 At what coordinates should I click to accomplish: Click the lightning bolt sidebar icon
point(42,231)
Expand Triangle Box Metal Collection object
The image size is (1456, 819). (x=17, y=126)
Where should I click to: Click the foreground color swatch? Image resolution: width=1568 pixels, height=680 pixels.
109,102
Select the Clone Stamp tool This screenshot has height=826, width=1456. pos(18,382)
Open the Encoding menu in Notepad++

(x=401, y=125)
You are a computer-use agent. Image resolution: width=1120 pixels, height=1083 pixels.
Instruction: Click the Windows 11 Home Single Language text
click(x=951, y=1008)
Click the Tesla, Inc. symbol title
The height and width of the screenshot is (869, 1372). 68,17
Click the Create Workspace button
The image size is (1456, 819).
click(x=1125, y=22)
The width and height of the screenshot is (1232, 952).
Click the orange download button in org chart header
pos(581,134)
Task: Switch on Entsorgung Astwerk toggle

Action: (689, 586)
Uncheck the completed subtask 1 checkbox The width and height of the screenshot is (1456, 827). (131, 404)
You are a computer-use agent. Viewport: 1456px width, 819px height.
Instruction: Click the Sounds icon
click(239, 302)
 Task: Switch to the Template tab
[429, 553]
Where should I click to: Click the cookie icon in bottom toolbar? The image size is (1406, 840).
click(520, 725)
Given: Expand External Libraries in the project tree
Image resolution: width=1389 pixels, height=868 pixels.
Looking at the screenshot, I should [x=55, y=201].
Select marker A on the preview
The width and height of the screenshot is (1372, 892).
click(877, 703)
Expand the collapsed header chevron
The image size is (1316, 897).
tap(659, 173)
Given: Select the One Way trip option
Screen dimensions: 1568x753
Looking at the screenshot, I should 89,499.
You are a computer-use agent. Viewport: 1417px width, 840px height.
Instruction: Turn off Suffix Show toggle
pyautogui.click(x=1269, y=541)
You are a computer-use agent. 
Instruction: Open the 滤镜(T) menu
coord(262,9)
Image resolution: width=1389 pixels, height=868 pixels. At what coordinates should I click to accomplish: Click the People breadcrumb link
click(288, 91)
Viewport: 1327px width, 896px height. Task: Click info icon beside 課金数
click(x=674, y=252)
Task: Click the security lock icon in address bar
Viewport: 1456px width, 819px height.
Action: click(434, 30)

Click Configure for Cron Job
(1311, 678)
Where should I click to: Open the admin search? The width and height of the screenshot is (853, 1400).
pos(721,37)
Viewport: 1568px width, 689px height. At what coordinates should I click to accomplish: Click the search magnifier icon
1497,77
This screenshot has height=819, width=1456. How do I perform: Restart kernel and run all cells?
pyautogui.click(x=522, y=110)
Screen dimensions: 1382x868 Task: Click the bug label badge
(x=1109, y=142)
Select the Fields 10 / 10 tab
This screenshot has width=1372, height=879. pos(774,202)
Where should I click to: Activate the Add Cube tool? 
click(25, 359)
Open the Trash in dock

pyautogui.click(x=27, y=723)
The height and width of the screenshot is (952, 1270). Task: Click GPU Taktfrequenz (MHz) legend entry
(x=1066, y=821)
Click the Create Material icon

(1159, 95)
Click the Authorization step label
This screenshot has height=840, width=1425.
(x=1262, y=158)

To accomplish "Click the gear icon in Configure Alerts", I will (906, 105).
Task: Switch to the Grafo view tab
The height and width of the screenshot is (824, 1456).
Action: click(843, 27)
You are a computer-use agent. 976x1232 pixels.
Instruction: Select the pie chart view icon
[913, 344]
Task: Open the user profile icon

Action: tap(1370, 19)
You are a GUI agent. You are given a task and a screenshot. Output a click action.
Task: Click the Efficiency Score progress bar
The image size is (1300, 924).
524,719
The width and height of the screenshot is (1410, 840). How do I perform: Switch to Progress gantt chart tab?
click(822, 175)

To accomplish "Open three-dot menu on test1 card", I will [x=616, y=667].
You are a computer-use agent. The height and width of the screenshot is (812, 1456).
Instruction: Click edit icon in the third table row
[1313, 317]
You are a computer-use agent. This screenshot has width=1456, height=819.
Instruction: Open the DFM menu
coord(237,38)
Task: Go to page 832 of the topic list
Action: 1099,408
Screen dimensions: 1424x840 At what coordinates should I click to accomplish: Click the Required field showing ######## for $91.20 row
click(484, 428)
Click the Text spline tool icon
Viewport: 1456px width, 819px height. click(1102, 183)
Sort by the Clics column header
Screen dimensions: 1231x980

-------------------------

### Aim of the task
Exactly reproduce every line found in the records.

### Answer to this task
 At what coordinates should I click to accomplish: Click the lightning bolt sidebar icon
point(42,231)
Expand Triangle Box Metal Collection object
The image size is (1456, 819). (x=17, y=126)
Where should I click to: Click the foreground color swatch? Image resolution: width=1568 pixels, height=680 pixels.
109,102
Select the Clone Stamp tool This screenshot has height=826, width=1456. pos(18,382)
Open the Encoding menu in Notepad++

(x=401, y=125)
You are a computer-use agent. Image resolution: width=1120 pixels, height=1083 pixels.
Instruction: Click the Windows 11 Home Single Language text
click(x=951, y=1008)
Click the Tesla, Inc. symbol title
The height and width of the screenshot is (869, 1372). 68,17
Click the Create Workspace button
The image size is (1456, 819).
click(x=1125, y=22)
The width and height of the screenshot is (1232, 952).
Click the orange download button in org chart header
pos(581,134)
Task: Switch on Entsorgung Astwerk toggle

Action: (689, 586)
Uncheck the completed subtask 1 checkbox The width and height of the screenshot is (1456, 827). (131, 404)
You are a computer-use agent. Viewport: 1456px width, 819px height.
Instruction: Click the Sounds icon
click(239, 302)
 Task: Switch to the Template tab
[429, 553]
Where should I click to: Click the cookie icon in bottom toolbar? The image size is (1406, 840).
click(520, 725)
Given: Expand External Libraries in the project tree
Image resolution: width=1389 pixels, height=868 pixels.
Looking at the screenshot, I should [x=55, y=201].
Select marker A on the preview
The width and height of the screenshot is (1372, 892).
click(877, 703)
Expand the collapsed header chevron
The image size is (1316, 897).
tap(659, 173)
Given: Select the One Way trip option
Screen dimensions: 1568x753
Looking at the screenshot, I should 89,499.
You are a computer-use agent. Viewport: 1417px width, 840px height.
Instruction: Turn off Suffix Show toggle
pyautogui.click(x=1269, y=541)
You are a computer-use agent. 
Instruction: Open the 滤镜(T) menu
coord(262,9)
Image resolution: width=1389 pixels, height=868 pixels. At what coordinates should I click to accomplish: Click the People breadcrumb link
click(288, 91)
Viewport: 1327px width, 896px height. Task: Click info icon beside 課金数
click(x=674, y=252)
Task: Click the security lock icon in address bar
Viewport: 1456px width, 819px height.
Action: click(434, 30)

Click Configure for Cron Job
(1311, 678)
Where should I click to: Open the admin search? The width and height of the screenshot is (853, 1400).
pos(721,37)
Viewport: 1568px width, 689px height. At what coordinates should I click to accomplish: Click the search magnifier icon
1497,77
This screenshot has height=819, width=1456. How do I perform: Restart kernel and run all cells?
pyautogui.click(x=522, y=110)
Screen dimensions: 1382x868 Task: Click the bug label badge
(x=1109, y=142)
Select the Fields 10 / 10 tab
This screenshot has width=1372, height=879. pos(774,202)
Where should I click to: Activate the Add Cube tool? 
click(25, 359)
Open the Trash in dock

pyautogui.click(x=27, y=723)
The height and width of the screenshot is (952, 1270). Task: Click GPU Taktfrequenz (MHz) legend entry
(x=1066, y=821)
Click the Create Material icon

(1159, 95)
Click the Authorization step label
This screenshot has height=840, width=1425.
(x=1262, y=158)

To accomplish "Click the gear icon in Configure Alerts", I will (906, 105).
Task: Switch to the Grafo view tab
The height and width of the screenshot is (824, 1456).
Action: click(843, 27)
You are a computer-use agent. 976x1232 pixels.
Instruction: Select the pie chart view icon
[913, 344]
Task: Open the user profile icon

Action: tap(1370, 19)
You are a GUI agent. You are given a task and a screenshot. Output a click action.
Task: Click the Efficiency Score progress bar
The image size is (1300, 924).
524,719
The width and height of the screenshot is (1410, 840). How do I perform: Switch to Progress gantt chart tab?
click(822, 175)

To accomplish "Open three-dot menu on test1 card", I will [x=616, y=667].
You are a computer-use agent. The height and width of the screenshot is (812, 1456).
Instruction: Click edit icon in the third table row
[1313, 317]
You are a computer-use agent. This screenshot has width=1456, height=819.
Instruction: Open the DFM menu
coord(237,38)
Task: Go to page 832 of the topic list
Action: 1099,408
Screen dimensions: 1424x840 At what coordinates should I click to accomplish: Click the Required field showing ######## for $91.20 row
click(484, 428)
Click the Text spline tool icon
Viewport: 1456px width, 819px height. click(1102, 183)
Sort by the Clics column header
Screen dimensions: 1231x980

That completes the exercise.